Sarah tried again, asking how far she was from the sea. She had no idea whether she had run away from it or toward it, she had changed direction so many times.

The woman shrugged again, then rose and dished up a bowl of stew from the hanging pot, placing it before Sarah together with a wooden spoon.

Sarah realized that she was famished; she had eaten nothing since her breakfast of feta cheese and honey, and her recent exercise had given her an appetite. She was eating heartily when the door to the street opened, and both women looked up to see Achmed, khislar to Kalid Shah, framed in the arched entrance.

 

Chapter 6

 

James Woolcott sat fidgeting in the outer office of the Under Secretary to the American Ambassador in Constantinople, holding his fedora in his hands. He was wearing a dark blue, double breasted frock coat with a matching vest and striped gray trousers. His standing collar was teamed with a four-in-hand tie, and a pair of dove gray gloves was folded into his waistcoat pocket.

He believed that in order to be taken seriously, he must dress for the occasion.

Minor functionaries bustled past him, stacks of paper in hand, and a large American flag stood in a corner to his left, its wide border decorated with gold braid. He was staring at the portrait of President Chester A. Arthur on the facing wall when the door to the secretary’s office opened and a young diplomat-in-training said, “Secretary Danforth will see you now.”

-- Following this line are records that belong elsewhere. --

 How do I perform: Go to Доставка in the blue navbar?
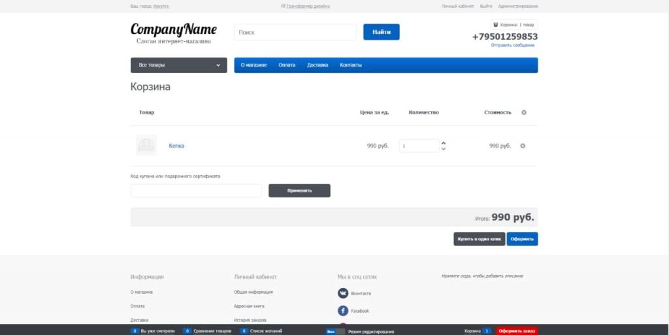[x=318, y=65]
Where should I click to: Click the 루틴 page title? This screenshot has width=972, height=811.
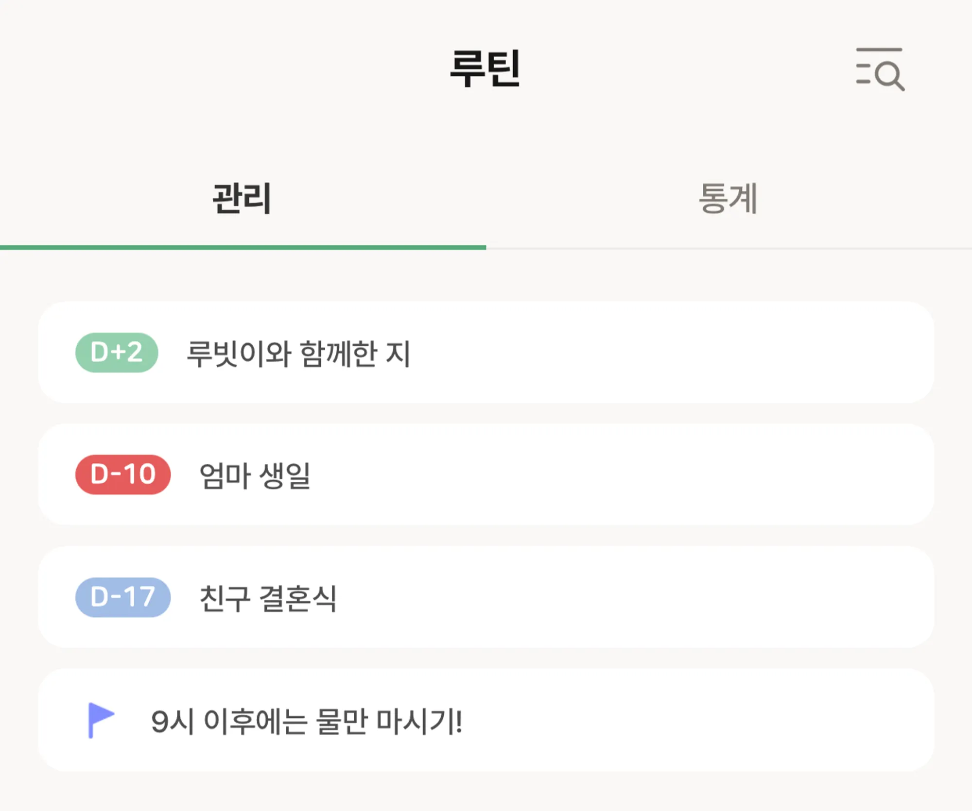485,69
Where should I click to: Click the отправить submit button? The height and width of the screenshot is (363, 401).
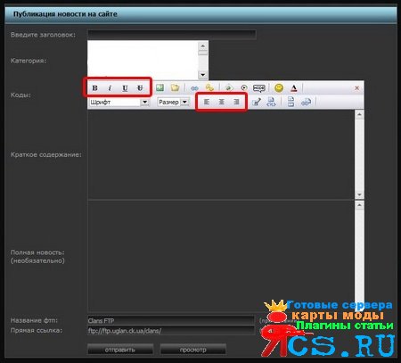coord(120,350)
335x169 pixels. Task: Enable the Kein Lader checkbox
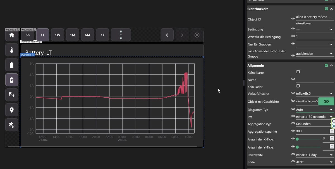pyautogui.click(x=298, y=86)
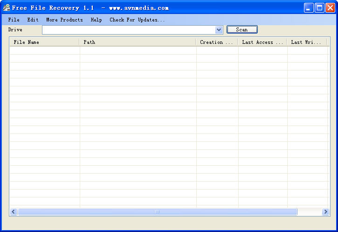This screenshot has height=232, width=338.
Task: Maximize the Free File Recovery window
Action: point(319,7)
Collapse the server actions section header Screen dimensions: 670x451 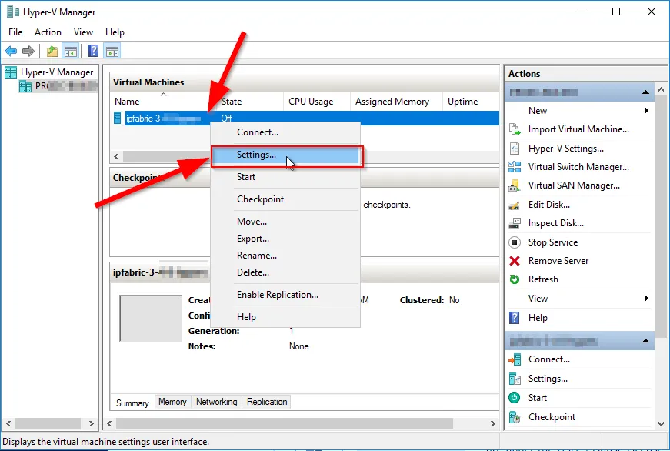pos(648,92)
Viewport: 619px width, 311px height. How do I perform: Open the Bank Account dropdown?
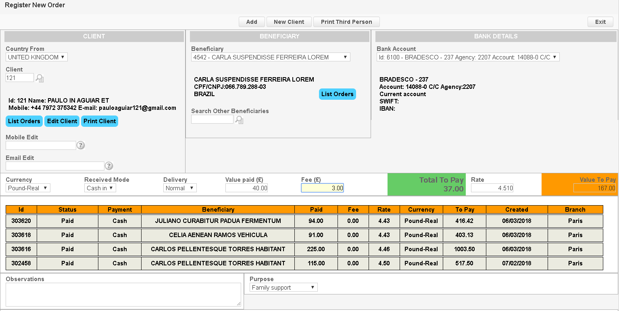[468, 57]
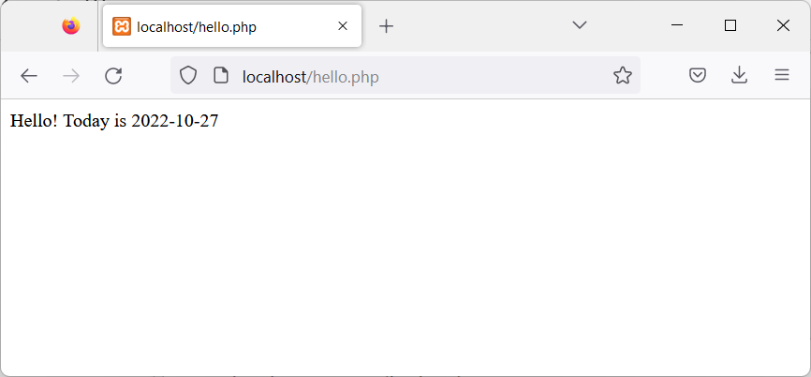Viewport: 811px width, 377px height.
Task: Expand the list all tabs chevron
Action: [x=580, y=25]
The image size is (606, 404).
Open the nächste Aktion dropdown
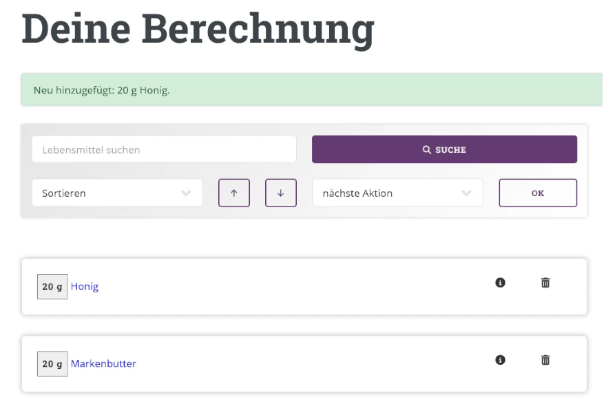(x=397, y=193)
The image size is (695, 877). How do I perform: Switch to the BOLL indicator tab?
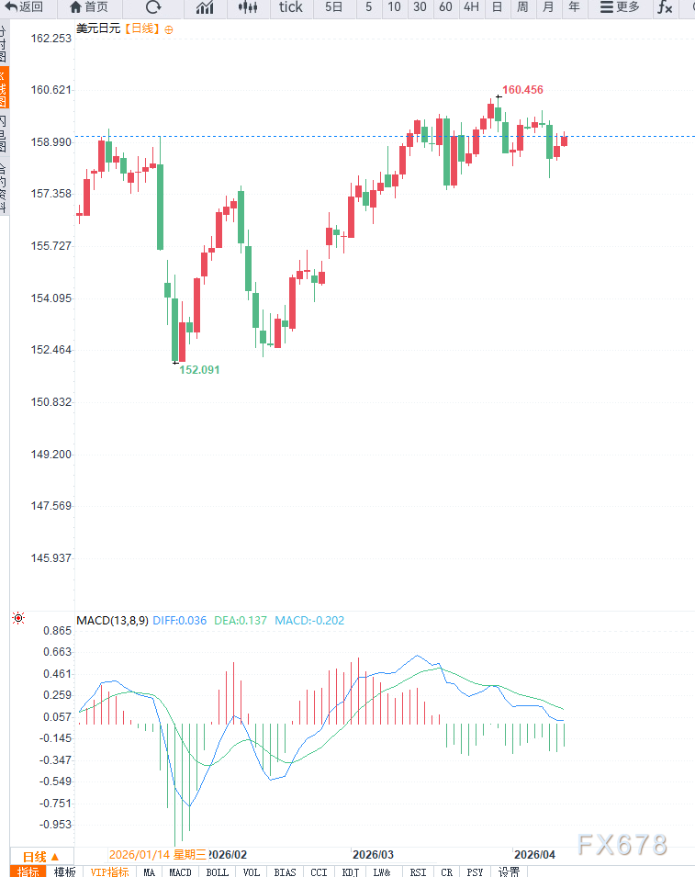[x=218, y=871]
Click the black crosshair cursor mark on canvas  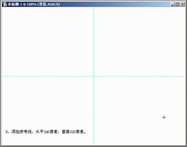coord(164,117)

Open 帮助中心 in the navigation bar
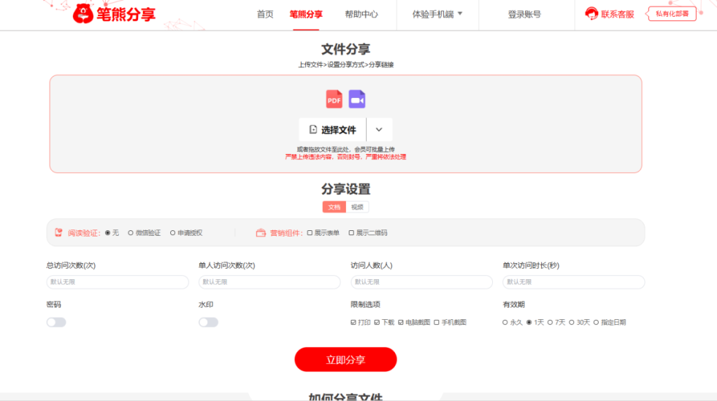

James rose and entered the inner office, which was well furnished in teak and oak, with a local Kirman carpet on the floor. Heavy red drapes with gold tassels partially concealed the grilled windows and a bust of the late President Lincoln stood on a pedestal by the door.

Secretary Danforth came out from behind his massive desk and extended his hand. James shook it and then sat in the guest chair indicated by Danforth as he resumed his seat.

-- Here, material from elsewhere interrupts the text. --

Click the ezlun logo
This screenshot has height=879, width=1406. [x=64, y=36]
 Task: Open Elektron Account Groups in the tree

“A pleasure to meet you, Mr. Woolcott. I understand that you have a thriving business here. I’m always proud to make the acquaintance of successful Americans abroad. Their prosperity improves the image of our country to the natives. Now how can we here at the embassy be of service to you?”

Danforth was a portly man in his forties with a florid face and the hail-fellow-well-met air of a career diplomat. He was also something of a dandy, sporting a cutaway coat with checked trousers and a trim, waxed moustache.

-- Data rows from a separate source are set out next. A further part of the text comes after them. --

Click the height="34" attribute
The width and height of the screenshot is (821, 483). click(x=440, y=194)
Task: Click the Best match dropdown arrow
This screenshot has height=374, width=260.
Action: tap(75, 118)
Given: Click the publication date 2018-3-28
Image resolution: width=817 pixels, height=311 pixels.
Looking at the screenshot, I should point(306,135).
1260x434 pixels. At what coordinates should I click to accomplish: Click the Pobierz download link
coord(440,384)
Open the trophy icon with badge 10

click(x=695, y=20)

James cleared his throat. “Well, Mr. Danforth, about six weeks ago my cousin Sarah came from Boston to visit me here. She spent some time seeing the local churches and sights and became fascinated with the harem at Topkapi.”

“Shocking practice,” Danforth said, frowning.

“Yes, of course. But I knew Sarah wanted to see it, and when I became aware that the Sultan was seeking a teacher for his daughter, I arranged for my cousin to go into the harem as an English tutor for the Princess Roxalena.”

Danforth raised his brows. “Was that wise?”

“Apparently not. I saw no harm in it at the time, as the Sultan has traditionally been tolerant of Western influences, but Sarah had only been inside the harem about three weeks when she disappeared.”

“Disappeared?” Danforth echoed.

“Yes. I received a message from the Princess saying that Sarah had been sold into the harem of the Pasha of Bursa for a sum of money and an heirloom that the Sultan had been coveting for some time.”

“The Pasha of Bursa?” Danforth said, smiling. “Well, that’s no problem at all, Mr. Woolcott. The pasha’s a reasonable fellow, has an Oxford education. I’ll just get in touch with him and ask him to return your cousin to you.”

James swallowed nervously. “I . . . ah, don’t think you understand the situation, Secretary Danforth. The pasha bought Sarah for himself, to be kept for him personally. For his . . . pleasure.”